(Exercise directions) Copy the lines of the data below exactly, starting at the first and stopping after the line that contains "Task: Click the magnifier search icon"; include no pictures.

(Data extracts)
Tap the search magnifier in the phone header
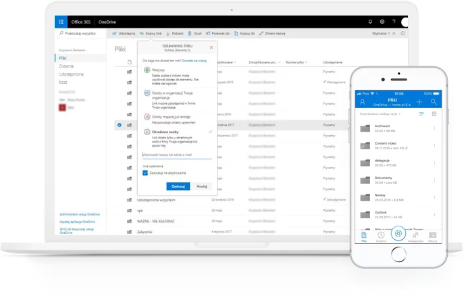This screenshot has height=298, width=464. [x=434, y=101]
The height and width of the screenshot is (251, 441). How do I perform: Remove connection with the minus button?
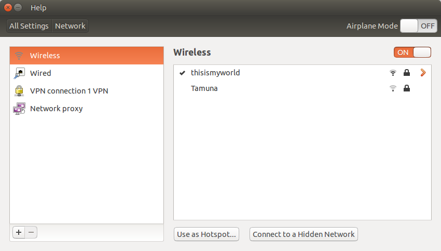tap(31, 232)
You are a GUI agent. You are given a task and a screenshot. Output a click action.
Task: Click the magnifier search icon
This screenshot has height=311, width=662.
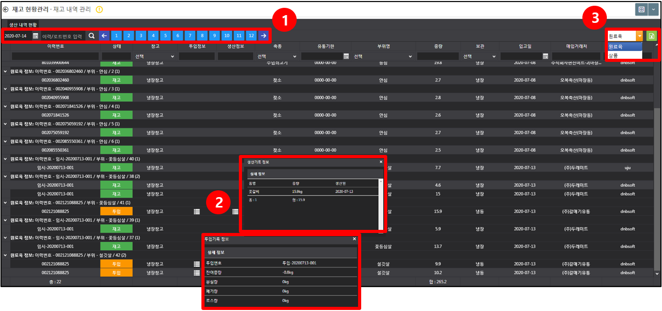pos(92,36)
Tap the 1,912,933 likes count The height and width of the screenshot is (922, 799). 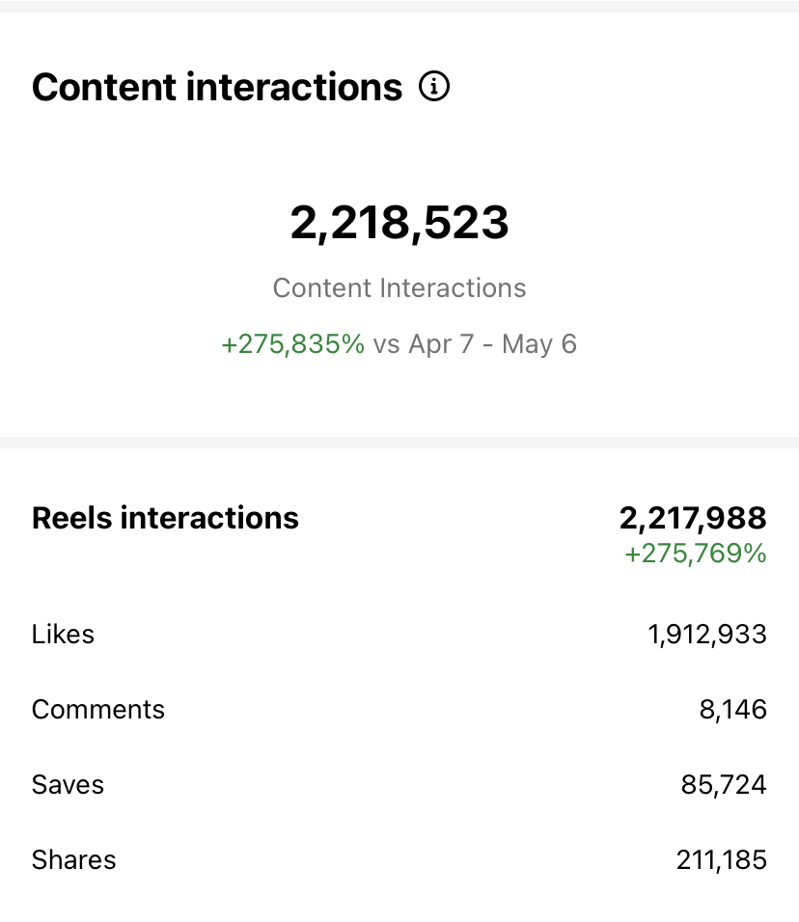click(707, 635)
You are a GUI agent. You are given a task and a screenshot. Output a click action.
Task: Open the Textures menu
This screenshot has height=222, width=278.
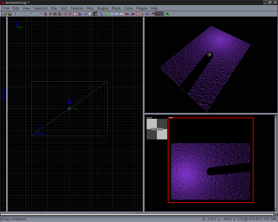76,8
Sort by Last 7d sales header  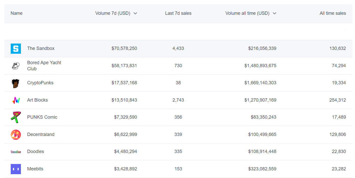tap(178, 13)
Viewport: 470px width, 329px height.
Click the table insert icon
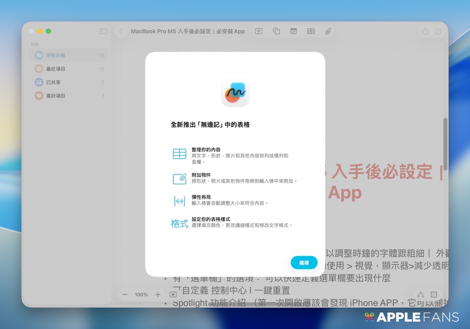tap(311, 31)
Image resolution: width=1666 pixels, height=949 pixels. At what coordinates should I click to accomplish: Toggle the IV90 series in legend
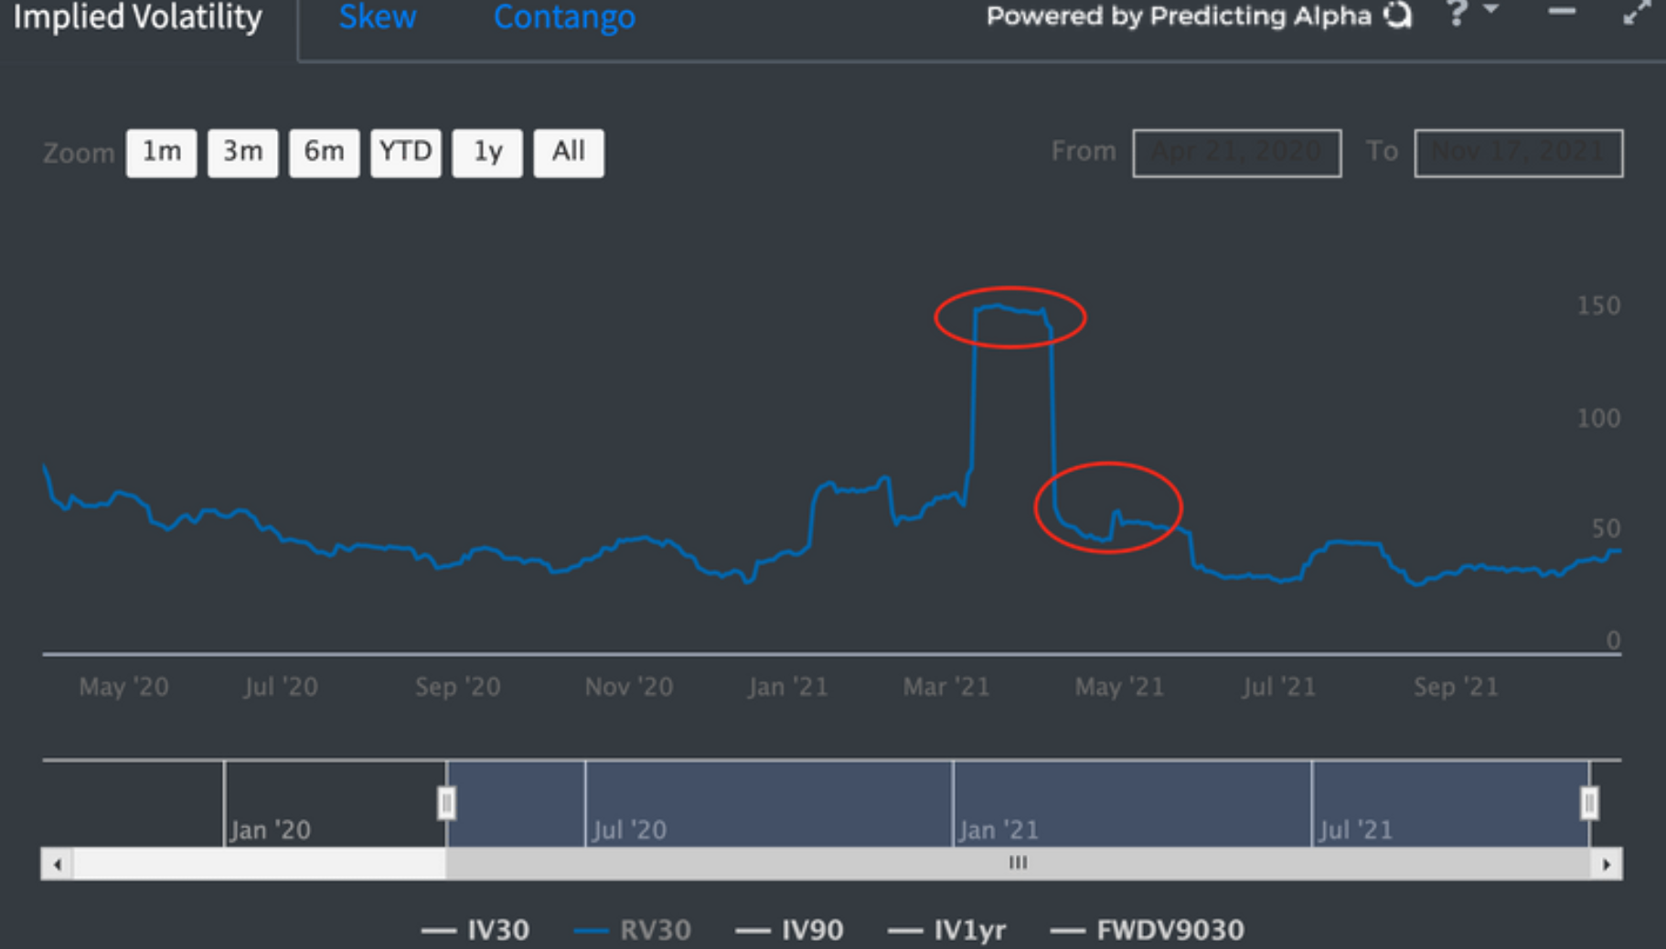tap(790, 931)
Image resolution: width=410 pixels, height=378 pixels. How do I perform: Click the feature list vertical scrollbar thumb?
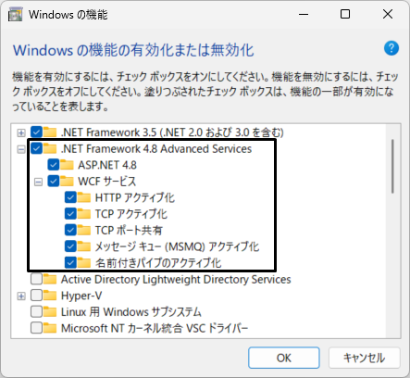[x=392, y=166]
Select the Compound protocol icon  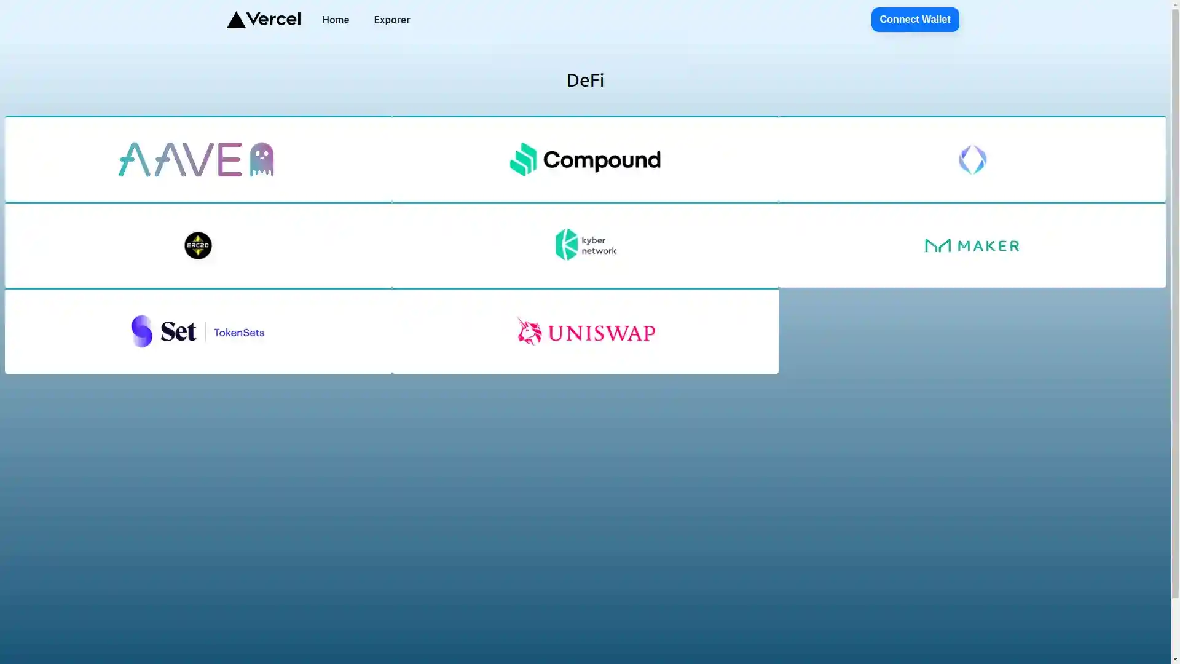click(x=585, y=159)
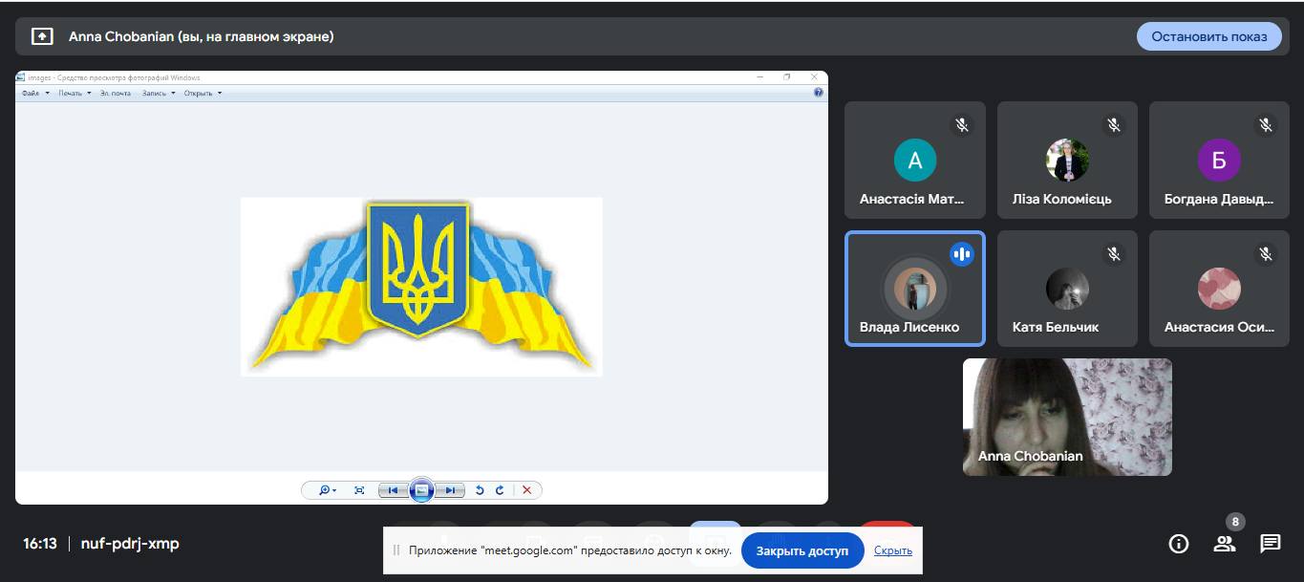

(Response box)
Tap the search magnifier in the phone header
This screenshot has height=298, width=464. [x=434, y=101]
The height and width of the screenshot is (251, 441). How do I perform: Remove connection with the minus button?
tap(31, 232)
You are a GUI agent. You are given a task and a screenshot. Output a click action.
Task: Click the magnifier search icon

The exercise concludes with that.